[This would be
the last week of classes, if the Spring 2020 semester had gone as scheduled. To
say that it didn’t is just to scratch the surface of this chaotic, crazy,
challenging spring, though. So for my usual semester recaps, this time I’ll
focus mostly on brief to those folks who helped us make it through this
incredibly tough time, leading up to a weekend post of my own reflections on
teaching in this new world.]
On the union chapter
president who exemplifies the need for this form of organization and collective
action.
Last spring, I wrote
a piece for my bimonthly Saturday
Evening Post Considering History
column on the funding crisis facing public higher education. In the piece’s
last paragraph, I highlight two proposed pieces of legislation, the Promise and
Cherish Acts, through which (if they are passed, which I am hopeful will be the
case) Massachusetts could begin to redress those funding gaps and failures for
both higher and secondary/primary education. Those bills, and the campaign to
garner support for them, have both been led by two unions: the Massachusetts Teachers Association (MTA)

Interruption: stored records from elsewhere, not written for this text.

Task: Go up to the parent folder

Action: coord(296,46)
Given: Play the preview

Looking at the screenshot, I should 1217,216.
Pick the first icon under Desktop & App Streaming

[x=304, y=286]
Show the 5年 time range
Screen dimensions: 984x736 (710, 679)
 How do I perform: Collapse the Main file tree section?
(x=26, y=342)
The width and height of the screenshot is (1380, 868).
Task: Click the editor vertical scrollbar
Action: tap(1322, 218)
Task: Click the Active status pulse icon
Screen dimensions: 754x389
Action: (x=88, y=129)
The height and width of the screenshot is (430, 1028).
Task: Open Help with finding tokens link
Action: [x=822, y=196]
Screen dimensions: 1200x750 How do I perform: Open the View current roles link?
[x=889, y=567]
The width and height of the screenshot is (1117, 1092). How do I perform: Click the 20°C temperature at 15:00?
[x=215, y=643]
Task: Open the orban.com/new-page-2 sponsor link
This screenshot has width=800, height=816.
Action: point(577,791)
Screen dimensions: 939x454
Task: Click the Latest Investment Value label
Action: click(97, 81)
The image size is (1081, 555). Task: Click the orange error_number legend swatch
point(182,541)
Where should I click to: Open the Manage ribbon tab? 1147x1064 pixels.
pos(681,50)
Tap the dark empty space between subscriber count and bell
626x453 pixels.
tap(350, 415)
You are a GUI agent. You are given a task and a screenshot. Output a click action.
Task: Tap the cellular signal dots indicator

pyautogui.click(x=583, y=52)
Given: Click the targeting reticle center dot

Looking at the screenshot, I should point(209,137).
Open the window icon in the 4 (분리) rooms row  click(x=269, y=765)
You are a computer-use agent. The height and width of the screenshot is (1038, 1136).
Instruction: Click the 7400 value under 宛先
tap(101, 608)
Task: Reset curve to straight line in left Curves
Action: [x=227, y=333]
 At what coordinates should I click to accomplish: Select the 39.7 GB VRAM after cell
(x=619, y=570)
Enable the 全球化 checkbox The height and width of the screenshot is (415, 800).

and the Massachusetts State College
Association (MSCA). At FSU, the MSCA Chapter President is my English
Studies colleagues and friend Aruna
Krishnamurthy.
Aruna’s been a
wonderful chapter president from the jump, but this spring she took her and the
chapter’s work to a whole new level. While the first weeks of the unfolding
COVID-19 crisis (in early March) are largely and will always remain a chaotic
blur in my memory, one thing that stands out like the beacon it was is that it
was Aruna we FSU faculty heard from most consistently and helpfully—indeed, I
want to say that we got as many pieces of advice, clarification, guidance, and
support from Aruna as far all other FSU folks combined in those early weeks. As
I wrote in this
September post, the MSCA embodies the best of academic, public, and labor
unions, and I’ve never felt that more strongly—nor recognized the crucial role
performed by leaders like Aruna more fully—than I did over the course of this
Spring semester.
Last tribute
tomorrow,
Ben
PS. Reflections
or tributes of your own on Spring 2020?
Ben, thanks so much for your generous writeup--I am truly humbled by it! I do hope that we get out of this stressful situation by fall! Hope you have a wonderful summer!